(About this task): Could you write out, exactly and with no pictures, every line from the one containing "424x372 pixels." through the last line of the entries?

[Records excerpted from a collection]
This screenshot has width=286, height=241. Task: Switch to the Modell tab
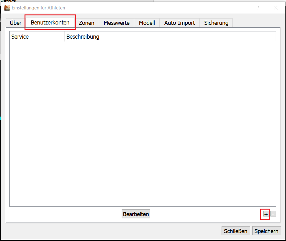(x=147, y=23)
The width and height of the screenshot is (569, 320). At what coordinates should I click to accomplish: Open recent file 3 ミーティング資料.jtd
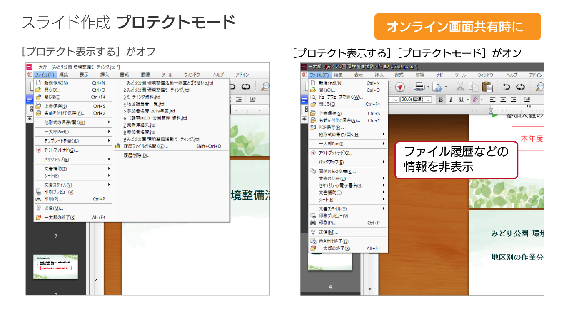[142, 97]
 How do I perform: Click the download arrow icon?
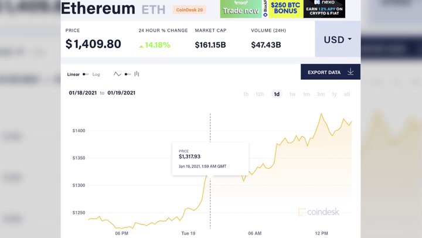[350, 72]
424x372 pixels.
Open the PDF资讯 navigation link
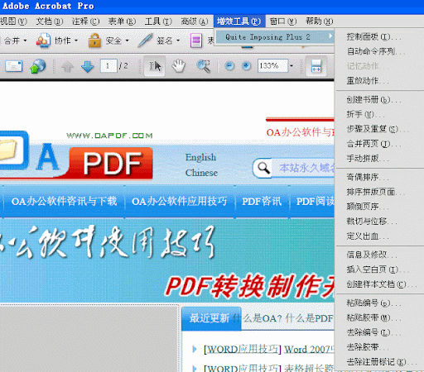coord(262,202)
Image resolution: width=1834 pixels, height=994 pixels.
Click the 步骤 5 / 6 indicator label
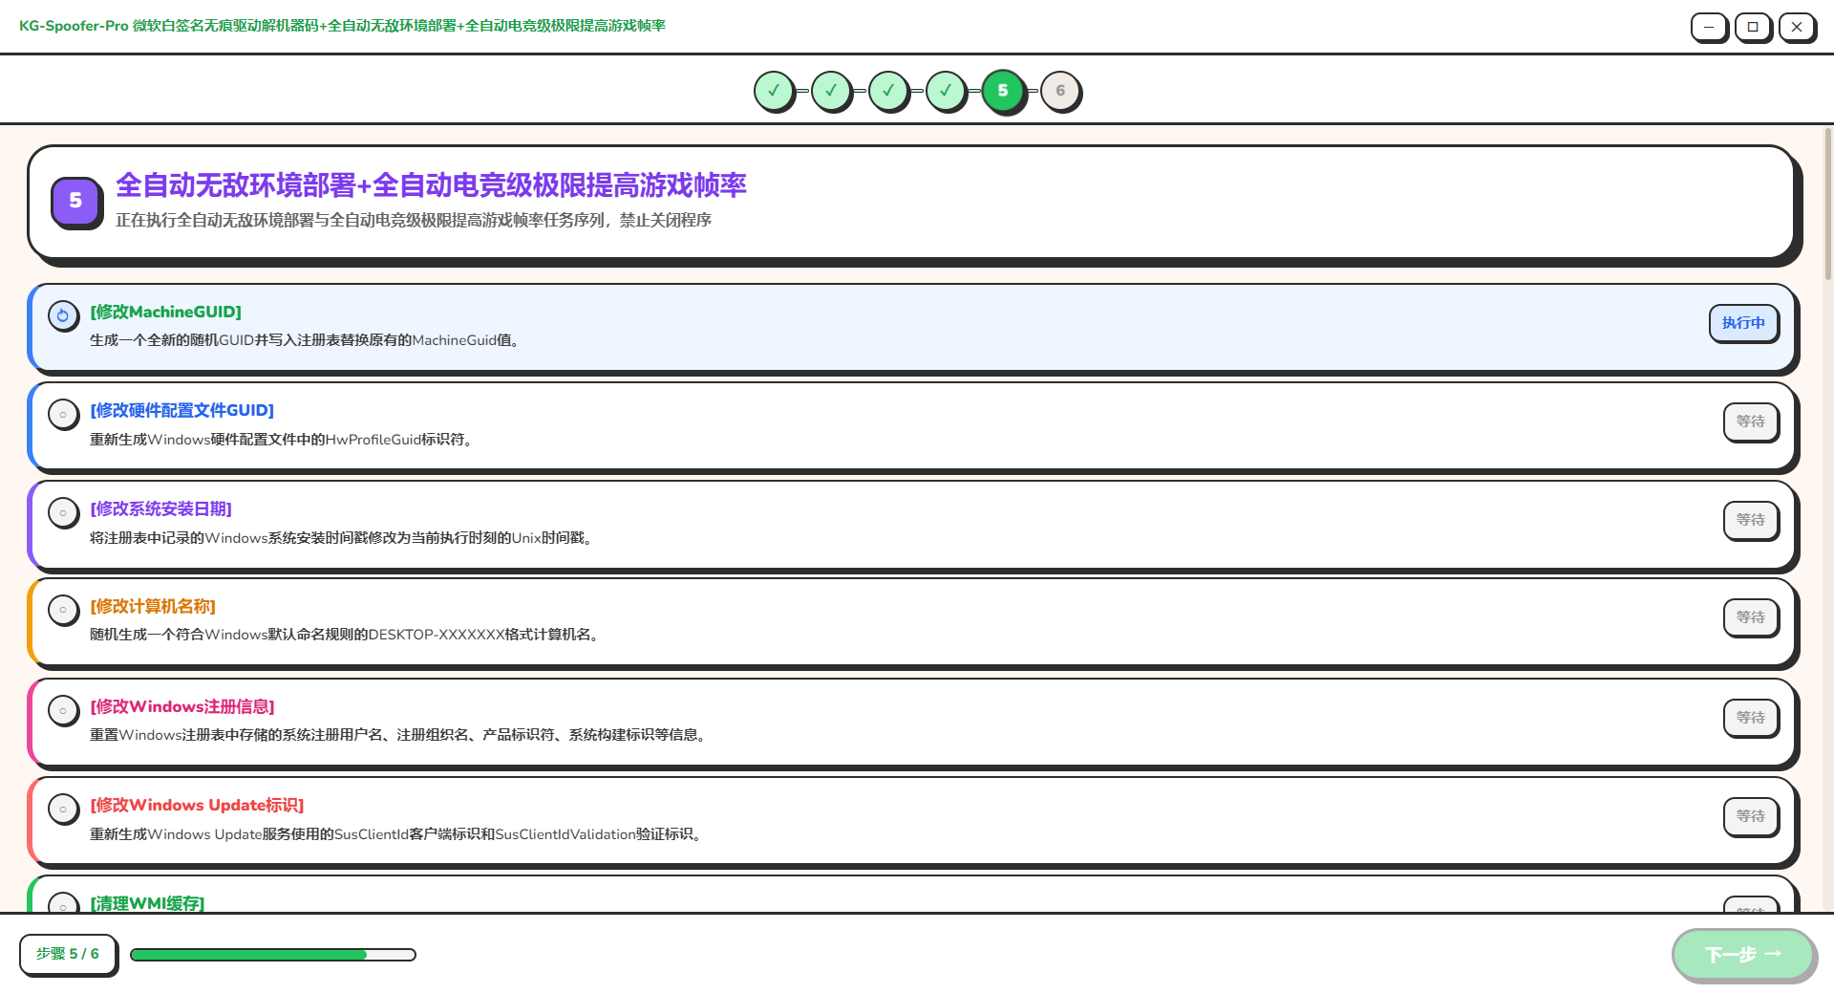[68, 954]
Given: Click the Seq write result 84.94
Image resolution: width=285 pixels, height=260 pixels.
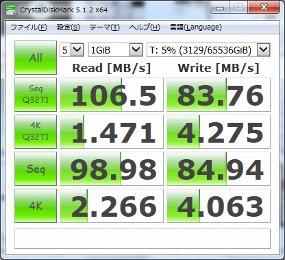Looking at the screenshot, I should pos(219,169).
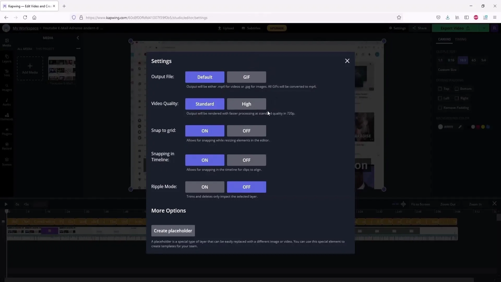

(Exercise response):
424x372 pixels.
Open the PDF资讯 navigation link
coord(262,202)
Image resolution: width=1834 pixels, height=994 pixels.
Click the 步骤 5 / 6 indicator label
[68, 954]
Given: Click the Seq write result 84.94
Image resolution: width=285 pixels, height=260 pixels.
Looking at the screenshot, I should pos(219,169).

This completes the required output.